No basta con decir “yo no soy contable”.
Si no se puede verificar, se exige.
Si no se entrega soporte, se pide aplazamiento.
Si se fuerza la votación, se deja constancia en acta.
C) La LDF (y el peso de su posición)
La Liga no es un actor menor.
Si calla, legitima.
Si se posiciona, puede cambiar el tablero.
En un momento como este, el silencio no es neutralidad: es influencia sin asumir costo.
D) MIDEREC, FIFA y Concacaf
Aquí hay un punto que duele:
entra dinero público y entra dinero internacional.
Si nadie exige estándares mínimos de trazabilidad y control real, el mensaje es devastador:
el fútbol dominicano puede operar sin verificación… y no pasa nada.
Y eso no es un problema deportivo.
Es un problema de país.
7) Lo mínimo que debería ocurrir antes de votar “sí”

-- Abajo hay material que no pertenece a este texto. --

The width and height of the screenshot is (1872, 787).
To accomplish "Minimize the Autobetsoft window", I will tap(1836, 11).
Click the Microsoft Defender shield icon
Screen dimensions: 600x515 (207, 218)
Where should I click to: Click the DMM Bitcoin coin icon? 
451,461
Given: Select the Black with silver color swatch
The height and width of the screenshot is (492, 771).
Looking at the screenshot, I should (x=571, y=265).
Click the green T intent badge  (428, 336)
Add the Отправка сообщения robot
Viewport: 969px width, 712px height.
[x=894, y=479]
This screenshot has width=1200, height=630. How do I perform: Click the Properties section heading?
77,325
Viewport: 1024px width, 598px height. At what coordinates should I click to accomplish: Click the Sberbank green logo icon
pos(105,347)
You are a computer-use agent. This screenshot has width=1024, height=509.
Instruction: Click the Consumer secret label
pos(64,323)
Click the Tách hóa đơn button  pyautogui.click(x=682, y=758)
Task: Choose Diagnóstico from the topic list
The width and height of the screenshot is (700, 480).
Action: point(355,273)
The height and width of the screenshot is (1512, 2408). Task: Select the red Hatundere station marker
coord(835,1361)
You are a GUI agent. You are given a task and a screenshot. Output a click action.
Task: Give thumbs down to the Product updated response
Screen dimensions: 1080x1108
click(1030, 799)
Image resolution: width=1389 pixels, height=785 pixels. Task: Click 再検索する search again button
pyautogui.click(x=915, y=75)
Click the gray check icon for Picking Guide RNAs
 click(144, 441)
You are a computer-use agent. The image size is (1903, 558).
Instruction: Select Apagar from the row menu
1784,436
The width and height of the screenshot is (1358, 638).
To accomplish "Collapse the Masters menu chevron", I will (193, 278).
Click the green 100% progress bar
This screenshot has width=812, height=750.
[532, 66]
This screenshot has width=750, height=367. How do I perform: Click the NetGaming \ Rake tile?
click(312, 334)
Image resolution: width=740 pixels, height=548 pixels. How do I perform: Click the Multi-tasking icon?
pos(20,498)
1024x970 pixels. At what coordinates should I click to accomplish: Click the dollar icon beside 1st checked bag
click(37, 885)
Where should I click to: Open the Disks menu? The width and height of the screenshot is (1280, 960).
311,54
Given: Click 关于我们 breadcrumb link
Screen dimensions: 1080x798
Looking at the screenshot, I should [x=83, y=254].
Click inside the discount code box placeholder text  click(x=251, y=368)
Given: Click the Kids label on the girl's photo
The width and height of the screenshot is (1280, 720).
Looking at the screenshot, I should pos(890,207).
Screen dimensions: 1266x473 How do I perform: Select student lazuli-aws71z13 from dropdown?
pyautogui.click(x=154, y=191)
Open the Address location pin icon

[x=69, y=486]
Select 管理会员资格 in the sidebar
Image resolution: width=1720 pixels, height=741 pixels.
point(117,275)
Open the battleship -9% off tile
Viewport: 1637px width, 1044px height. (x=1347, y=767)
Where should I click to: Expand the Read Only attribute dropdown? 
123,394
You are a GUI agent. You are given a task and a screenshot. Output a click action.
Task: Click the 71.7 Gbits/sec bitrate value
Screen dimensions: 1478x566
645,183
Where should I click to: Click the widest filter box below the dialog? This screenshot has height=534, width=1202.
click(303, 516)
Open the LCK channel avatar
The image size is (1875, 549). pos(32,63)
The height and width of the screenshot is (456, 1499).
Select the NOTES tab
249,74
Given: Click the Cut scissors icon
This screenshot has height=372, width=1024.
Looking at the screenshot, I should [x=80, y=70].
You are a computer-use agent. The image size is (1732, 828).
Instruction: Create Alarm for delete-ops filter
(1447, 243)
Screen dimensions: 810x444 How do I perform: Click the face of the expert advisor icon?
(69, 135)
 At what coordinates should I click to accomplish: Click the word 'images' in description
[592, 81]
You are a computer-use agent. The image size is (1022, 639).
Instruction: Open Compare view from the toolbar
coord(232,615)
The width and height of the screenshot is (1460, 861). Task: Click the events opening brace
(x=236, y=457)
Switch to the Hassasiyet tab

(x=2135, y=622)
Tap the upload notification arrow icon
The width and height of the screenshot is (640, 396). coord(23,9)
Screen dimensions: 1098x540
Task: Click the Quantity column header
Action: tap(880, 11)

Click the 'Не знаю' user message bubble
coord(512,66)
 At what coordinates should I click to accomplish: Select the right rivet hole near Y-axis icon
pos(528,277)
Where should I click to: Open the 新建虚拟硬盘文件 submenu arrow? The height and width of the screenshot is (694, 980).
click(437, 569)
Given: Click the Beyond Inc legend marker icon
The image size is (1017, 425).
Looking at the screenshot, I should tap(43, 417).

No estamos pidiendo milagros. Estamos pidiendo lo básico:
✅ conciliaciones claras si hubo reclasificaciones
✅ anexos de contratos y proveedores en rubros sensibles
✅ detalle verificable de nómina y contratados
✅ criterio de tipo de cambio aplicado y evidencia de conversiones
✅ trazabilidad de picos de gastos bancarios/financieros
✅ acta con constancia de oposiciones y observaciones
Si no está, no se aprueba.
Se exige.
Se deja constancia.
Se aplaza.
Conclusión: si se aprueba así, el daño no será solo económico
Si esta Asamblea se celebra y se aprueba todo sin control real, el daño será triple:
- Se legitima el desorden.
- Se reparte la responsabilidad para que nadie responda.
- Se castiga el desarrollo del fútbol, porque el dinero se va donde no se puede verificar y no donde se puede medir.
Y entonces, cuando dentro de unos meses alguien pregunte “¿cómo llegamos a esto?”, la respuesta será incómoda:
llegamos porque muchos pudieron frenar… y decidieron mirar hacia otro lado.
Hoy, a cinco días, todavía estamos a tiempo de algo básico:
que cada actor asuma su parte.
Porque el fútbol dominicano no necesita discursos.
Necesita control, orden y verdad.
Cierre con llamada a acción
Si eres asambleísta, pide documentos.
Si eres dirigente de asociación, documenta y guarda pruebas.
Si eres aficionado, lee y compara.
Y si eres institución que aporta fondos, exige trazabilidad.
La transparencia no se aplaude: se demuestra.